> _Description of the task_: Transcribe each of the records below exactly, excluding all pictures.

━━ Extracted information ━━

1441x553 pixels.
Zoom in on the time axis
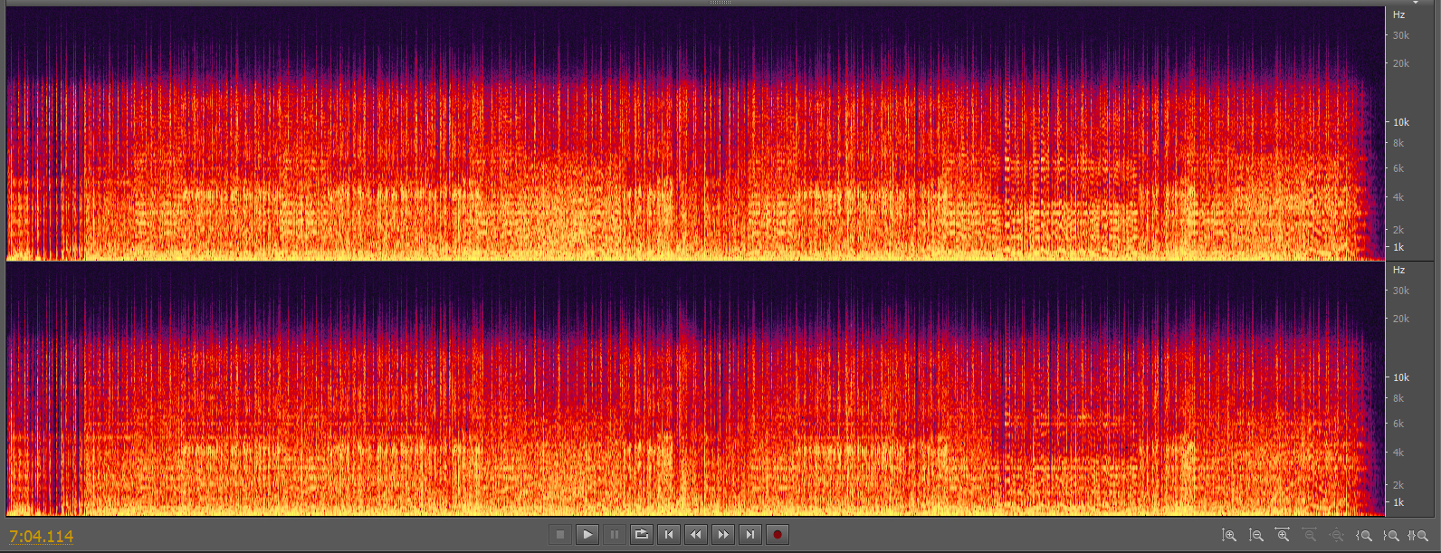point(1283,536)
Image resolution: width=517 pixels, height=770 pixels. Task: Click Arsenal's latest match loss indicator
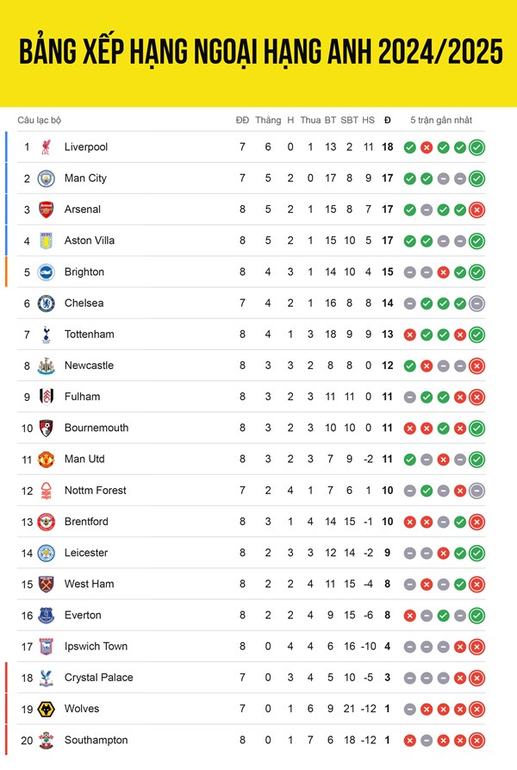tap(477, 210)
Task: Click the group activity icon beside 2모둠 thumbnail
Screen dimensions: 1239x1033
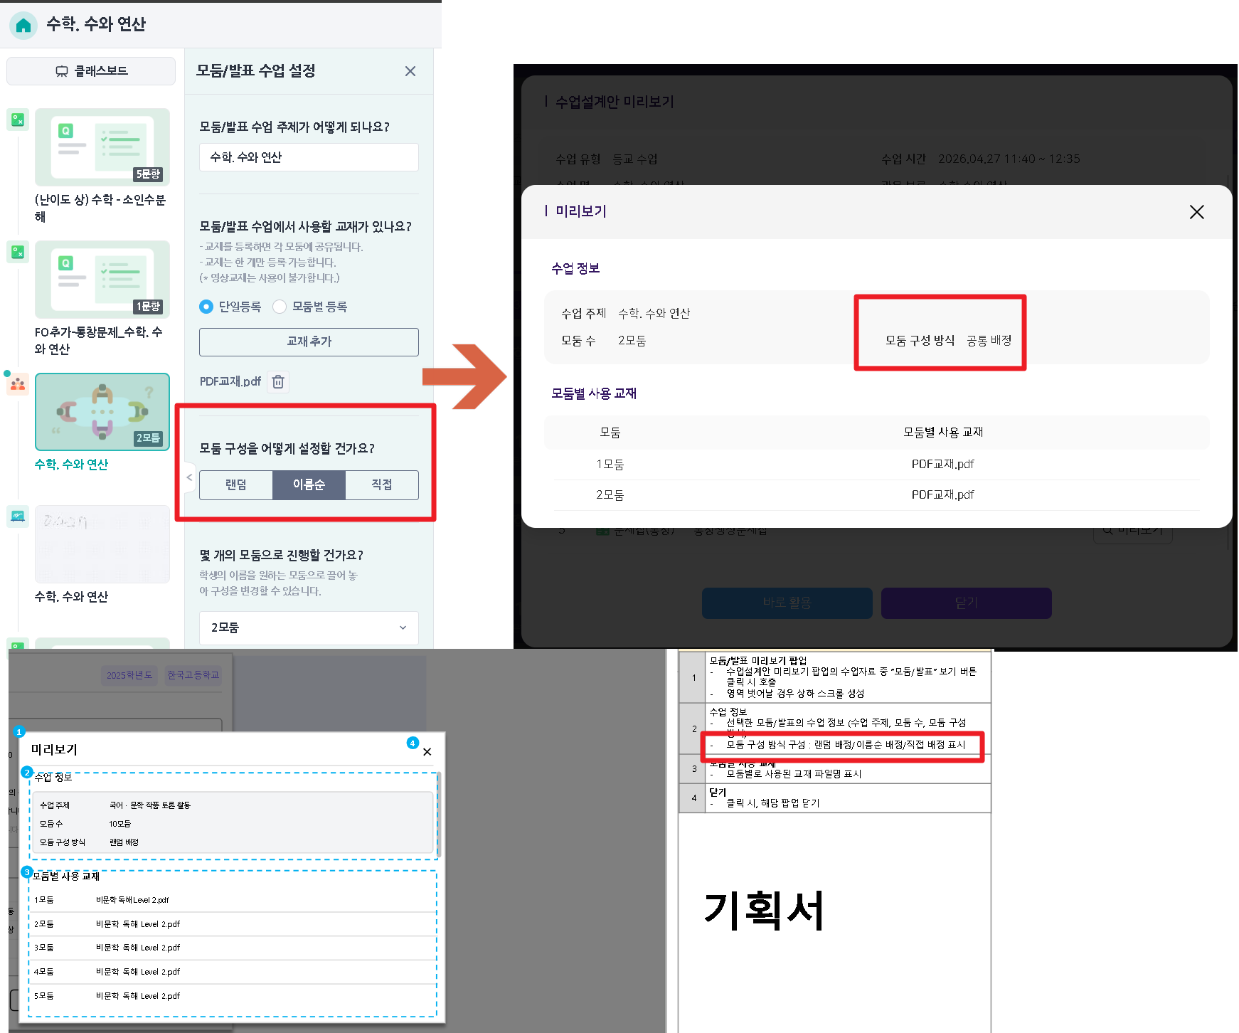Action: (x=18, y=384)
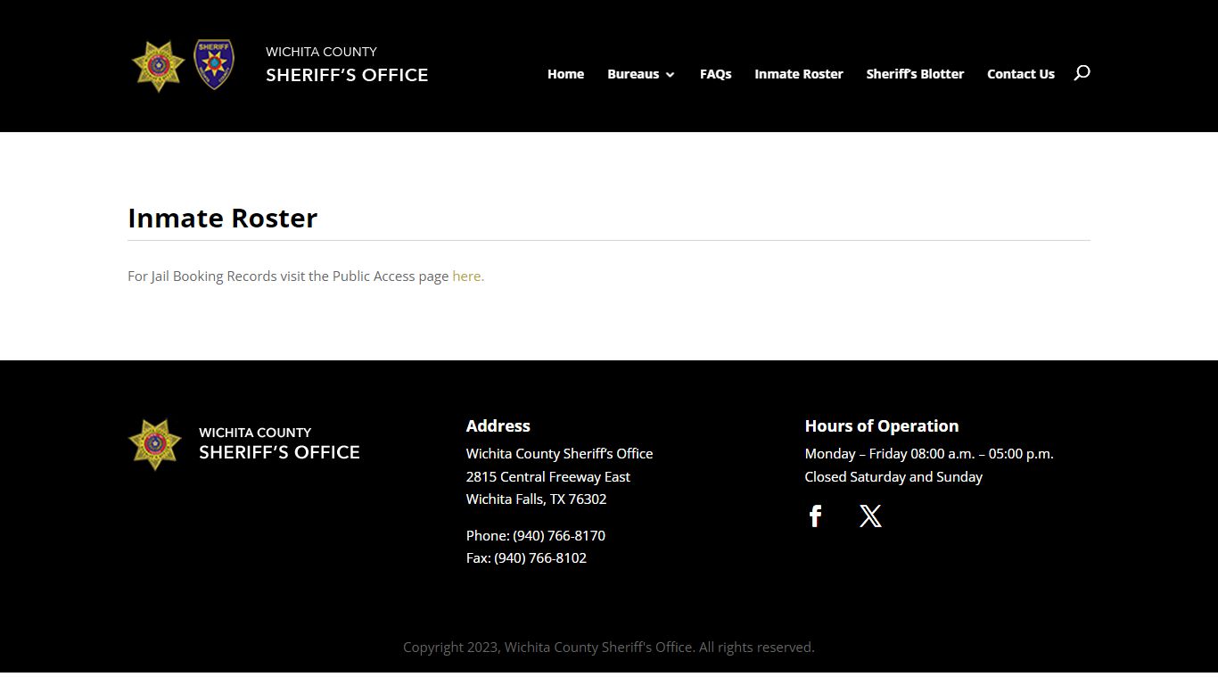Click the fax number (940) 766-8102
The height and width of the screenshot is (685, 1218).
540,558
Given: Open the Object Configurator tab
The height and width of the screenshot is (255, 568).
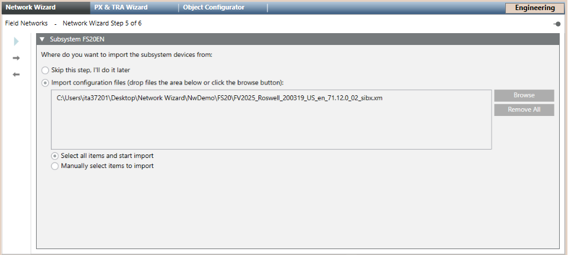Looking at the screenshot, I should click(x=214, y=8).
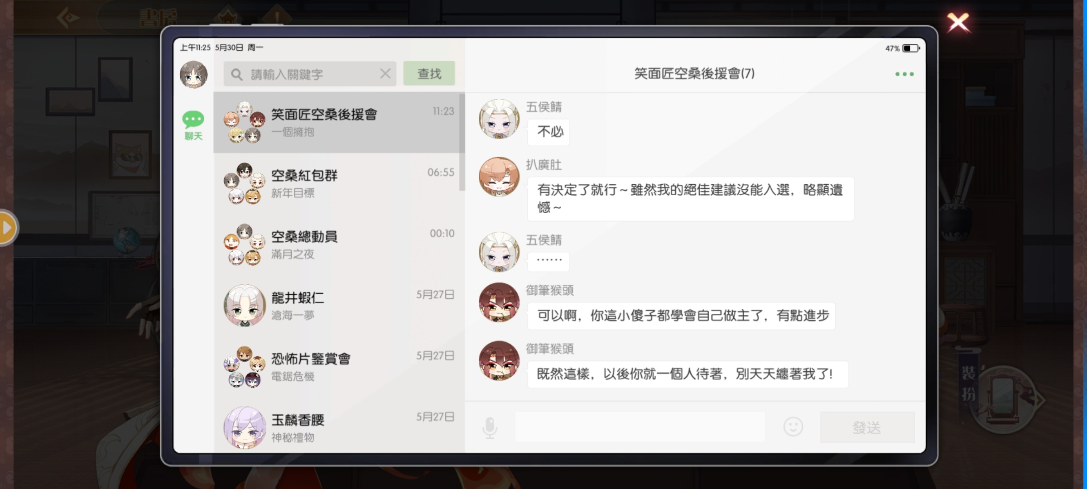Click the 發送 send button
The width and height of the screenshot is (1087, 489).
[867, 427]
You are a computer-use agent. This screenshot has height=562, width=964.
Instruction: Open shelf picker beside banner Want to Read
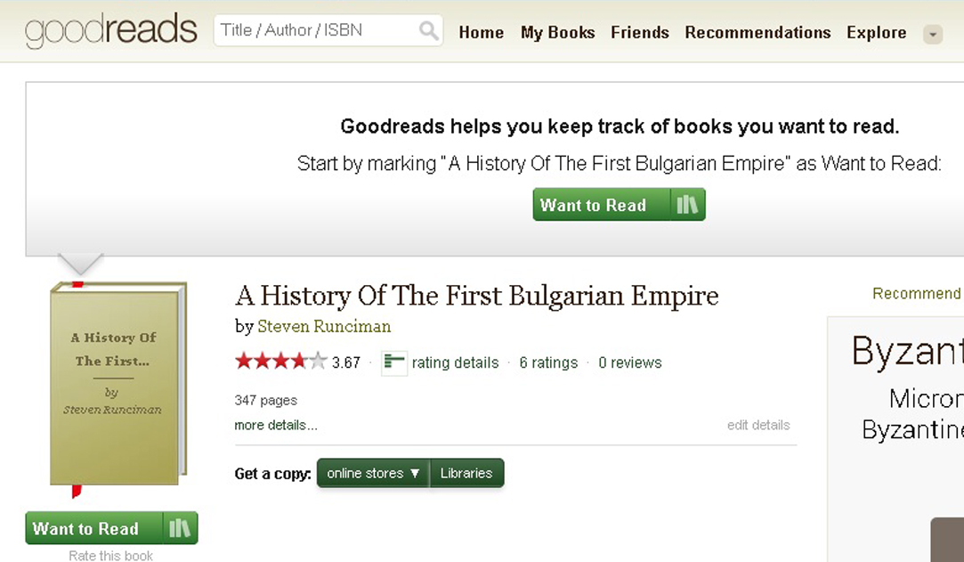pyautogui.click(x=687, y=205)
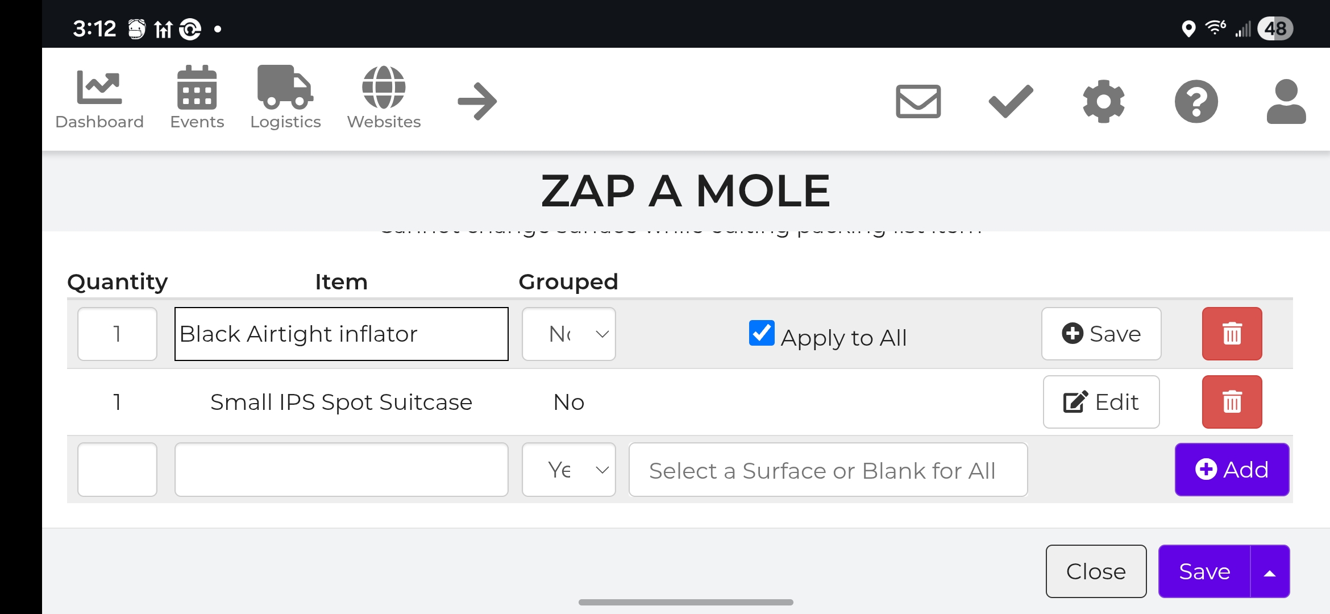Open Grouped dropdown in new item row
Screen dimensions: 1330x614
(569, 470)
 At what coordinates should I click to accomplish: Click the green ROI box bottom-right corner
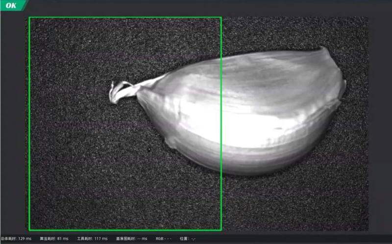tap(221, 230)
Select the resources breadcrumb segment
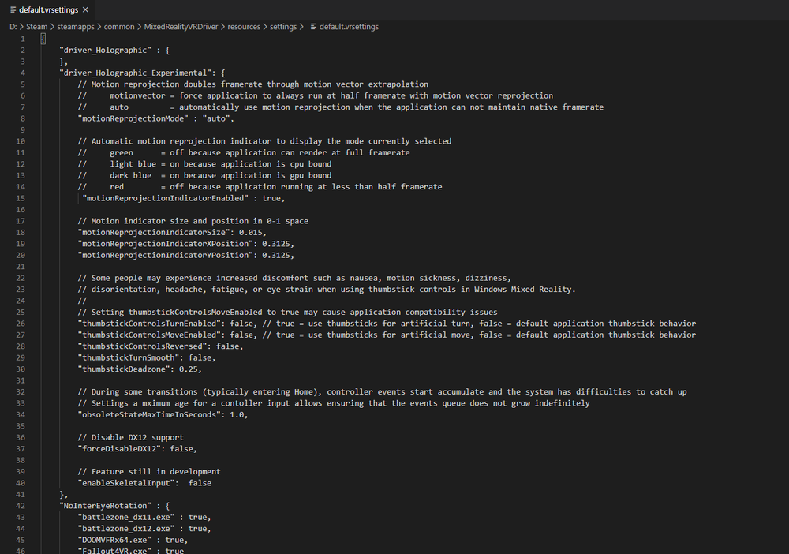The height and width of the screenshot is (554, 789). (x=244, y=26)
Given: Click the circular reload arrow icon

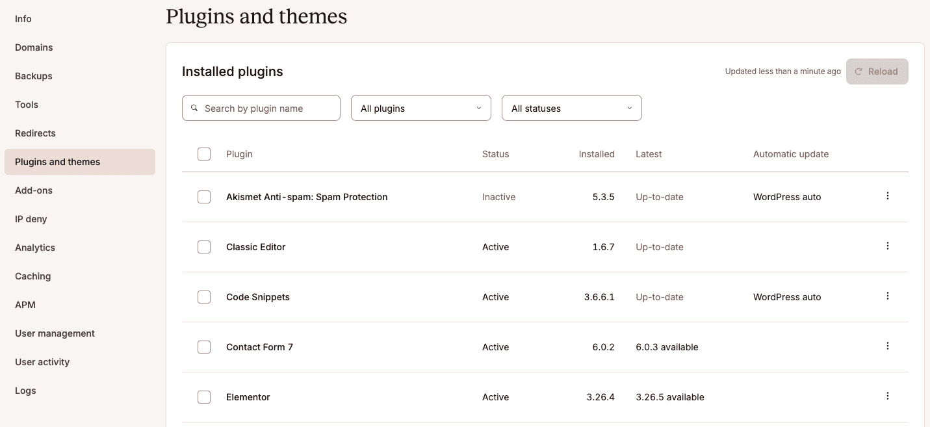Looking at the screenshot, I should pyautogui.click(x=858, y=71).
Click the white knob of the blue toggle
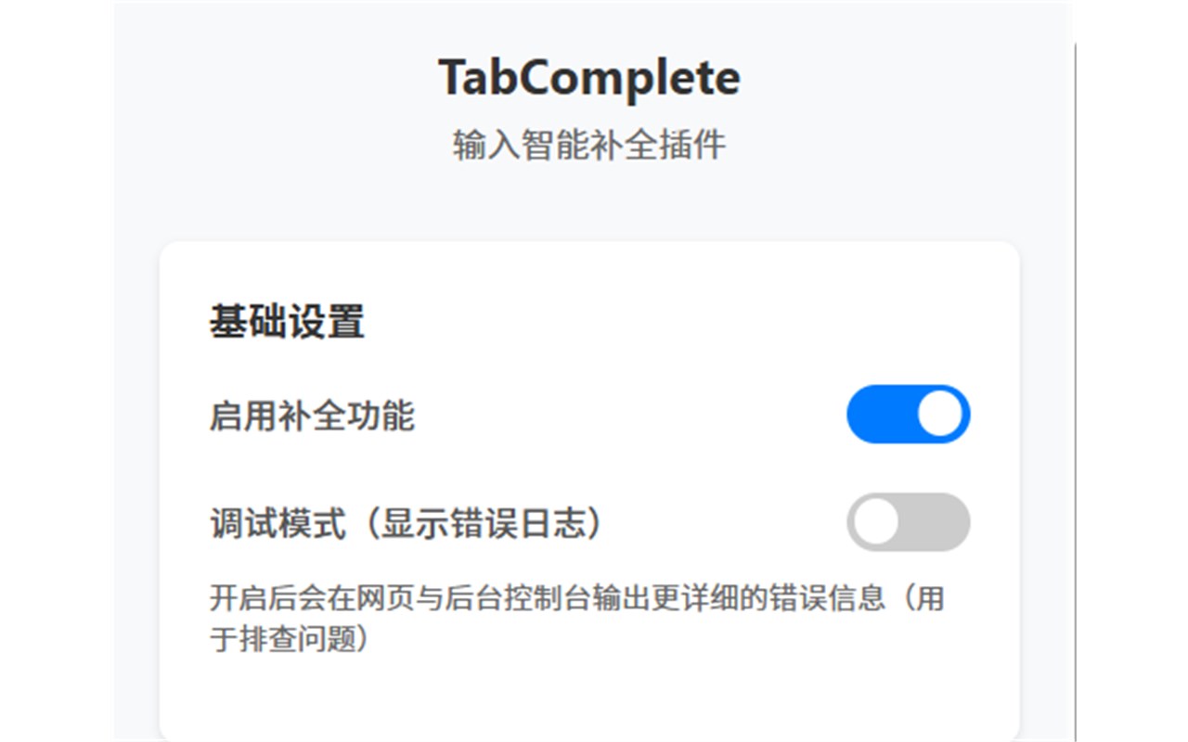Screen dimensions: 1188x742 click(940, 414)
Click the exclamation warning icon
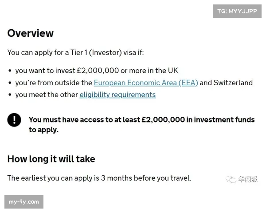The width and height of the screenshot is (266, 213). (x=14, y=120)
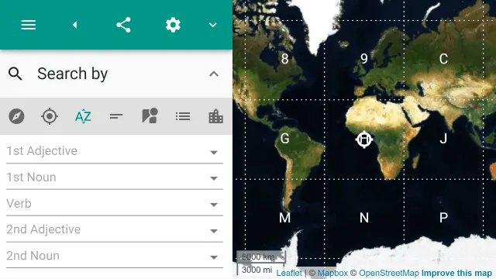The image size is (496, 279).
Task: Open settings gear icon
Action: 173,25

━━━

> _Result of this exercise_:
1441x553 pixels.
Zoom in on the time axis
point(1283,536)
Image resolution: width=517 pixels, height=770 pixels. Task: Click Arsenal's latest match loss indicator
tap(477, 210)
Task: Click the group activity icon beside 2모둠 thumbnail
Screen dimensions: 1239x1033
Action: (x=18, y=384)
Click the fax number (940) 766-8102
The height and width of the screenshot is (685, 1218).
540,558
Given: Open the Object Configurator tab
The height and width of the screenshot is (255, 568).
Looking at the screenshot, I should click(x=214, y=8).
Click the 發送 send button
The width and height of the screenshot is (1087, 489).
[867, 427]
You are a computer-use agent. This screenshot has height=562, width=964.
Instruction: Open shelf picker beside banner Want to Read
pyautogui.click(x=687, y=205)
Open Grouped dropdown in new item row
Screen dimensions: 1330x614
(569, 470)
 At what coordinates should I click to accomplish: Click the green ROI box bottom-right corner
tap(221, 230)
Select the resources breadcrumb segment
The height and width of the screenshot is (554, 789). (x=244, y=26)
Given: Click the circular reload arrow icon

Looking at the screenshot, I should pyautogui.click(x=858, y=71).
Click the white knob of the blue toggle
Screen dimensions: 1188x742 click(940, 414)
Click the exclamation warning icon
The width and height of the screenshot is (266, 213). (x=14, y=120)
The image size is (496, 279).
Task: Open settings gear icon
Action: 173,25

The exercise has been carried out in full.